By Elaine SciolinoNY Times foreign correspondent Elaine Sciolino writes about the Seine in a book that is part history and part tribute to this famous river. She offers a couple of chapters on the source of the Seine, both geographically in Burgundy and historically around the origin of the name (from the Roman goddess Sequanna).
Each of the chapters on the Seine's relationship to Paris covers a specific phase of river life: Paris by night, art, the river brigade, the river and song, etc. I especially enjoyed the chapter on bridges - all 37 of them! Each bridge has a connection to a historical figure or event, from the Pont Neuf built by Henry IV to the modern pedestrian span named for the 20th century feminist Simone de Beauvoir.

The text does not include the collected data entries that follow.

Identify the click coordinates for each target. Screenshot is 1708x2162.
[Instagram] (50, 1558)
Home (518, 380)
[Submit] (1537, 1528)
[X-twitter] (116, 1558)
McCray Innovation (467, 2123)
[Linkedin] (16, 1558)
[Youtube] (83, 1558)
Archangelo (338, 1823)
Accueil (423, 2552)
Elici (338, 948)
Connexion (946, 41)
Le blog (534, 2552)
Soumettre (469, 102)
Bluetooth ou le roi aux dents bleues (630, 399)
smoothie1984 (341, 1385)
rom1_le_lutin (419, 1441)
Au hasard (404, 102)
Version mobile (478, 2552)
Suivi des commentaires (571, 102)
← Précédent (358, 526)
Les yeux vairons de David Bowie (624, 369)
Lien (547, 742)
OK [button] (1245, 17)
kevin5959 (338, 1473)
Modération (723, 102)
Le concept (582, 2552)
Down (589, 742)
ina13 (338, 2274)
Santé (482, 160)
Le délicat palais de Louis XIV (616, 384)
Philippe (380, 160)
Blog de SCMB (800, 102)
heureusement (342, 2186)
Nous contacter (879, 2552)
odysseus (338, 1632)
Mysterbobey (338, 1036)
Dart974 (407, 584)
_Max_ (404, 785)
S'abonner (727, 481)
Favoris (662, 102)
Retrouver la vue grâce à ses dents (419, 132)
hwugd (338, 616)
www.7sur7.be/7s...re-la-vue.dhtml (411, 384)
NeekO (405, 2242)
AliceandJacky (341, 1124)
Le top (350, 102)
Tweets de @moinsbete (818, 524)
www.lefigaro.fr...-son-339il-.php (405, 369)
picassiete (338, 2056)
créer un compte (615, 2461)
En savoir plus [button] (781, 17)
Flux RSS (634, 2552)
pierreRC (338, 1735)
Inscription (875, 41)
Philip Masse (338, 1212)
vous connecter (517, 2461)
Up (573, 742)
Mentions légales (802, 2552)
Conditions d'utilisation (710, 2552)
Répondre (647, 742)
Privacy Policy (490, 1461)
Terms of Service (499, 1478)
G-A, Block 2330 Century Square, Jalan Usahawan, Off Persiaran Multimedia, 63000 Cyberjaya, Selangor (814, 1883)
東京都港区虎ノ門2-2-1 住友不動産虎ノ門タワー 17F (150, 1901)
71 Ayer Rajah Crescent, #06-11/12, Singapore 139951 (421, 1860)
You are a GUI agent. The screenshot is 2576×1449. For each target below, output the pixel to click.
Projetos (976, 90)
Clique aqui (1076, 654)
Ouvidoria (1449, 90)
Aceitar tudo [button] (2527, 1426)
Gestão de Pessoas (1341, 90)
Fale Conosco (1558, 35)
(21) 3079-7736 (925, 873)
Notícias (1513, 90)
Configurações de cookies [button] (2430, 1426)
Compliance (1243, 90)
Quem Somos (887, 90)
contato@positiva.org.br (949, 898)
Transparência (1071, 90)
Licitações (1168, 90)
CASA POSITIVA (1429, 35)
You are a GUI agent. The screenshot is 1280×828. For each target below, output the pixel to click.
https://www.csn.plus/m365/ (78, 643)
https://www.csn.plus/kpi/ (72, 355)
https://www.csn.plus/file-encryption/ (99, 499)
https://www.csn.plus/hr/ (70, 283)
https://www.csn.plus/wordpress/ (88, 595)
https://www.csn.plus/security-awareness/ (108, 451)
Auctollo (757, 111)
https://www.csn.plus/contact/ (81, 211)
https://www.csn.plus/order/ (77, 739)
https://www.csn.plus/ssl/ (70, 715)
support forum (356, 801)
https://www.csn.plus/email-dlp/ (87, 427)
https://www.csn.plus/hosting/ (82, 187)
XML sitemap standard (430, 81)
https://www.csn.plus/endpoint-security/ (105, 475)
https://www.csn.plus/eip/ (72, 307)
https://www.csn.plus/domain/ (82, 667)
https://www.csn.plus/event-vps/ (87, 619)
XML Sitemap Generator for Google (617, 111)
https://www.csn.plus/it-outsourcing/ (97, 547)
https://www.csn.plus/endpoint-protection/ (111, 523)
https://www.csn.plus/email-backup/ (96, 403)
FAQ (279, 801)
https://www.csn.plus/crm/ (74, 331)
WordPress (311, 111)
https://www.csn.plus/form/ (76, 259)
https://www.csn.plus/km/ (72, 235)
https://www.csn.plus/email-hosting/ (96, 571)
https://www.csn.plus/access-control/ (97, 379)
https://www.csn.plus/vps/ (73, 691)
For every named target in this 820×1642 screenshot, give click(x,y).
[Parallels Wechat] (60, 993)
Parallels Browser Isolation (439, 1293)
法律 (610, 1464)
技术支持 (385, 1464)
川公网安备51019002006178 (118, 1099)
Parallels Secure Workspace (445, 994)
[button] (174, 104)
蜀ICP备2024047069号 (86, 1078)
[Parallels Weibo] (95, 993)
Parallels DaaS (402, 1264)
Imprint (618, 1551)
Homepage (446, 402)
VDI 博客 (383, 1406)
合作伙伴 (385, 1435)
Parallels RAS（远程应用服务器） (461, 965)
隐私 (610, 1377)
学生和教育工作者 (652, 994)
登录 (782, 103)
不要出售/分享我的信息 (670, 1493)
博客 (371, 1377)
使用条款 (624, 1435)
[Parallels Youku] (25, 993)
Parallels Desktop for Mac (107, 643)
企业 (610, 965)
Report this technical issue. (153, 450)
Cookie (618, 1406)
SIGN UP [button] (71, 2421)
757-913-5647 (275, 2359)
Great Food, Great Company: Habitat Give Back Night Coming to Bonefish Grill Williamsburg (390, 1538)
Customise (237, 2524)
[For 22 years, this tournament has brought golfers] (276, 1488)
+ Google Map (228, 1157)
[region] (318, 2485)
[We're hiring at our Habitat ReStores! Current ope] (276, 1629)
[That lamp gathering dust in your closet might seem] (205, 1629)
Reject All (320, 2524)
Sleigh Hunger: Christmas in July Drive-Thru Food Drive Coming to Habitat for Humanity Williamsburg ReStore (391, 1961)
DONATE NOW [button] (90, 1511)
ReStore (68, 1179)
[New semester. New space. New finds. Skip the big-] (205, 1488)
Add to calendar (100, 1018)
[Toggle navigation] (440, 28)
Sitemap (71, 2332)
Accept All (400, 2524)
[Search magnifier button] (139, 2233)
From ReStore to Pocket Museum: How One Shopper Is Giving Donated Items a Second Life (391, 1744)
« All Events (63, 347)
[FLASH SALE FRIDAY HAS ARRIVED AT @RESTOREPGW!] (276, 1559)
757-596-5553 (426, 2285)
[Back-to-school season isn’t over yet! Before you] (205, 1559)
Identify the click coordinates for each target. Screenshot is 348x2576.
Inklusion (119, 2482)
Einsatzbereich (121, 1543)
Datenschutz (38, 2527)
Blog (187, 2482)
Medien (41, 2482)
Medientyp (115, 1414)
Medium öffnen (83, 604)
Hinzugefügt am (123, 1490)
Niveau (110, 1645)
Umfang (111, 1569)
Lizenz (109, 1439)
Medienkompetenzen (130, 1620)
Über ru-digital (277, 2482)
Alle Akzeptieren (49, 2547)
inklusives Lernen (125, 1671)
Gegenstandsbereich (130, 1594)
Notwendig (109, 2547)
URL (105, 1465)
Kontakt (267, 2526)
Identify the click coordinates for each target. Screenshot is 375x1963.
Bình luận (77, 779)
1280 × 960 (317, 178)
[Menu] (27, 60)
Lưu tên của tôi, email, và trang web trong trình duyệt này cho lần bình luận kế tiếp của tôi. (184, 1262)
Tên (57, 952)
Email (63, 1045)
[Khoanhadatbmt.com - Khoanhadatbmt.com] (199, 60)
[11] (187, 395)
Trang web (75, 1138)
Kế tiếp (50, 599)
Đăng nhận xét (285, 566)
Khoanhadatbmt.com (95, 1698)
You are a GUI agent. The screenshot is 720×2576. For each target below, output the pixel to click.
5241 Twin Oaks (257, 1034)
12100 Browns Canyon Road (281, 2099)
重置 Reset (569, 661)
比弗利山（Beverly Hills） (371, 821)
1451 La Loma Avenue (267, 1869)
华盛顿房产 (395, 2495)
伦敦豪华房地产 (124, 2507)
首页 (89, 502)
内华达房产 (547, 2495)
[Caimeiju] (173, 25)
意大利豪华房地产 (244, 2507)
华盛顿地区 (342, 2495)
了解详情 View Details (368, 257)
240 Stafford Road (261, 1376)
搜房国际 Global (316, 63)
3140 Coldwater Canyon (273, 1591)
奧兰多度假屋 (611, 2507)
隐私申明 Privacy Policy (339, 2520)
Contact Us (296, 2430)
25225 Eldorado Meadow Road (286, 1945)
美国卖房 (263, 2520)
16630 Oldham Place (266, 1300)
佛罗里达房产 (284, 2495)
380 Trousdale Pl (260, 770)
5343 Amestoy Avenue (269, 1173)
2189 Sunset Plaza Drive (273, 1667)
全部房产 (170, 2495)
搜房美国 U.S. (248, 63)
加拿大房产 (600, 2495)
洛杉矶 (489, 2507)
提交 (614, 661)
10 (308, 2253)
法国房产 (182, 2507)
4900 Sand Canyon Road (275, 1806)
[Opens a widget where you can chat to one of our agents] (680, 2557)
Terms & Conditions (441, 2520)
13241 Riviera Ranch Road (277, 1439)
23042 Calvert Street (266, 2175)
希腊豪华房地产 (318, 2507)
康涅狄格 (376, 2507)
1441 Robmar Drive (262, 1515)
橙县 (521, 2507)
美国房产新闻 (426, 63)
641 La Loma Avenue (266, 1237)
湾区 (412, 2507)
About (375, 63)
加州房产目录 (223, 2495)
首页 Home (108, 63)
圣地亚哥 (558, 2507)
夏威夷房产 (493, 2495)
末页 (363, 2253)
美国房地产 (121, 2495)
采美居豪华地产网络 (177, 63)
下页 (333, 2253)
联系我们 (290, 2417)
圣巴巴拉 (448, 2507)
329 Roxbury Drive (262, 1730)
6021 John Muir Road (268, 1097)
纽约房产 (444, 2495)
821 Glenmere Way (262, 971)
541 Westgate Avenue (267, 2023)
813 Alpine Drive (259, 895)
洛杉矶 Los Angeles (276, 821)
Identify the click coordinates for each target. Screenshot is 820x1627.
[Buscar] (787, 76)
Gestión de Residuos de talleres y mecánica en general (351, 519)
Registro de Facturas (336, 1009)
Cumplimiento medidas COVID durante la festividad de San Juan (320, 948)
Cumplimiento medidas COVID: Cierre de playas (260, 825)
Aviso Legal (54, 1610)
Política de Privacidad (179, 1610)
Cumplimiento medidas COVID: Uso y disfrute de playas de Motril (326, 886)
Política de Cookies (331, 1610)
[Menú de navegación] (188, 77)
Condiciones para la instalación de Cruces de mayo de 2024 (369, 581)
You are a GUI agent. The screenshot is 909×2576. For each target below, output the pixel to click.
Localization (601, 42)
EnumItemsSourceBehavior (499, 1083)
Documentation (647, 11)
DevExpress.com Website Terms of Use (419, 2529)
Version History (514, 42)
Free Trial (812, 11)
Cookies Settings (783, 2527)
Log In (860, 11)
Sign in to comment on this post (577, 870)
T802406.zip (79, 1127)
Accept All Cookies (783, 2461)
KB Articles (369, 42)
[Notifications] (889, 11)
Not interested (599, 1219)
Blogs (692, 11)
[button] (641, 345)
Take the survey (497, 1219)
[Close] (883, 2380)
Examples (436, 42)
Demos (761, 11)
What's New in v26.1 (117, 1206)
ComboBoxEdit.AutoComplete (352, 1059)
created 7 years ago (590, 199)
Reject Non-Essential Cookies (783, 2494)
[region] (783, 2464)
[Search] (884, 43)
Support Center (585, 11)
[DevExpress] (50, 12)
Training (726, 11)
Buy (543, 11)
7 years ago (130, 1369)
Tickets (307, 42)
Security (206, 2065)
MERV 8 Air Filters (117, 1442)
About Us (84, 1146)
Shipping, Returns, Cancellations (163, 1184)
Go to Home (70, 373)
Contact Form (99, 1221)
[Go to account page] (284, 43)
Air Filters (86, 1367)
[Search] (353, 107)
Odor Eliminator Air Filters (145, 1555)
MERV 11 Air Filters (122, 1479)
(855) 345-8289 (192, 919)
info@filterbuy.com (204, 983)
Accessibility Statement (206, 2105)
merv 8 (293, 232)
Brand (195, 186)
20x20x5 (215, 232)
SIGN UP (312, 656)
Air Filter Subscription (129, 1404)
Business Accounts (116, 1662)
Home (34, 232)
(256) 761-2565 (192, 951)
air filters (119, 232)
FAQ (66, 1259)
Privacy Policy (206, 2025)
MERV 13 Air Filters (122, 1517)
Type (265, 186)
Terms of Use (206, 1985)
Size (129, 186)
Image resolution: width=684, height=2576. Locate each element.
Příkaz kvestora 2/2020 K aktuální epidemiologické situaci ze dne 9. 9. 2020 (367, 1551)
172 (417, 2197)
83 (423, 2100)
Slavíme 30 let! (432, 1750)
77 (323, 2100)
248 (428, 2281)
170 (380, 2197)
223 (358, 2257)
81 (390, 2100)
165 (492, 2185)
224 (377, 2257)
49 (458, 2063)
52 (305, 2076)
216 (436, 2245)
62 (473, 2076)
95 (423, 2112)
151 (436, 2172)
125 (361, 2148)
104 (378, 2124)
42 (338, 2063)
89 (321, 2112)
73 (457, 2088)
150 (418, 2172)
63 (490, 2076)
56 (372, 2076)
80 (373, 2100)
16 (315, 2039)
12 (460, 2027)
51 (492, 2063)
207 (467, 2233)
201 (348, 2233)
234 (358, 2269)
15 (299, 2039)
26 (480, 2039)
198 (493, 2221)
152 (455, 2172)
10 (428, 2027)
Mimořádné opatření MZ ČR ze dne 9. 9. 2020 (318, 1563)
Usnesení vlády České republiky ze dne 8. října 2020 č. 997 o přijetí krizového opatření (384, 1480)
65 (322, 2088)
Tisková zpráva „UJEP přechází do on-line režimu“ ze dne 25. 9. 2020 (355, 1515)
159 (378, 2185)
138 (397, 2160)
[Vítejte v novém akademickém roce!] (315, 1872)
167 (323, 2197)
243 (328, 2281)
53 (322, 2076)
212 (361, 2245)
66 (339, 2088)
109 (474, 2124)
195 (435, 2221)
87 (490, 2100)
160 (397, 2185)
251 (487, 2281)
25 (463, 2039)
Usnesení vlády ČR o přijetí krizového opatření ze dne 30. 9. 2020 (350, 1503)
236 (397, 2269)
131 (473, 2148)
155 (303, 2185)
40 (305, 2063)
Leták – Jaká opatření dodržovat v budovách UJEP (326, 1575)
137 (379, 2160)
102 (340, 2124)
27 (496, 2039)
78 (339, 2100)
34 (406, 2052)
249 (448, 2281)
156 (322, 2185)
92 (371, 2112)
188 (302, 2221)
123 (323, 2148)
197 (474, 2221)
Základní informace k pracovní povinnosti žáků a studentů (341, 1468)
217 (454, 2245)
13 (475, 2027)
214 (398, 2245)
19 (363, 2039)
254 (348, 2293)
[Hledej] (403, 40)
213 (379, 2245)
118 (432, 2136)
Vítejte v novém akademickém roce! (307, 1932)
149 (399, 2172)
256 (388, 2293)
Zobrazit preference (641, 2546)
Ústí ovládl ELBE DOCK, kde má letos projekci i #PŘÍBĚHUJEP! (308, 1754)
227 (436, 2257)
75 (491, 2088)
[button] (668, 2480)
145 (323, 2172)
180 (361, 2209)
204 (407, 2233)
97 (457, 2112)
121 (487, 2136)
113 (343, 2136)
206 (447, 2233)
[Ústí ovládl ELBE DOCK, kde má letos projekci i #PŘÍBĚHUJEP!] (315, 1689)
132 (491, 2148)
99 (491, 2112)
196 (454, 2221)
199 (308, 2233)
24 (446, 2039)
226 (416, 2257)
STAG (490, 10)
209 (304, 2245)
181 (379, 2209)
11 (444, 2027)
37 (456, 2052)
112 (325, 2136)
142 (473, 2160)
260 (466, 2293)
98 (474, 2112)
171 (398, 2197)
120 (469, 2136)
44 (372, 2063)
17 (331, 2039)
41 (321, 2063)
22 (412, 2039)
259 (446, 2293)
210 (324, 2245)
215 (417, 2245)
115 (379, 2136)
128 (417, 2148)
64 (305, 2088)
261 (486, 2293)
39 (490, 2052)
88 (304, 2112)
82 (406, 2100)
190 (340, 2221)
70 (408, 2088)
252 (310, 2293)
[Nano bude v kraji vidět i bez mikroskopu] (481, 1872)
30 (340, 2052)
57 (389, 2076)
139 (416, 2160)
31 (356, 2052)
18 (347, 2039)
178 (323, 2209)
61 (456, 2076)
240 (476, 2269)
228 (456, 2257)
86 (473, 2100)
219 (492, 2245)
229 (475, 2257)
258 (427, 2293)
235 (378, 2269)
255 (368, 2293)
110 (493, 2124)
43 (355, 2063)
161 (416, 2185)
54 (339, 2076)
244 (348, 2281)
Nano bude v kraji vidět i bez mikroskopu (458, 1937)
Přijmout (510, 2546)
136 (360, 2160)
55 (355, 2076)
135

The chapter on river barges notes that only a thousand of the 15000 bargemen of 1950 operate barges today, replaced mostly by truckers. These barges have a huge capacity, actually carrying many truckloads worth of grain, sand or whatever product they are bringing downriver. Sciolino interviews several bargemen and women to give a picture of their hard life. She also interviews a cruise ship captain, a 4th generation bargeman who has given up the hard life for a more cushy existence as a cruise ship captain (just like the young man I met on a Viking Seine cruise a few years ago). I was also fascinated by the chapter on bouquinistes, the booksellers whose shops line two miles of Seine riverfront; they have plied their trade for a couple of centuries. Their business is highly regulated, and their inventory often includes historic treasures.
Sciolino moves north to Rouen, the international shipping port that is also the site of Ste Jean d'Arc's martyrdom. She concludes with an afterward describing the Seine's importance as a water supply to fight the April 2019 Notre Dame Cathedral fire.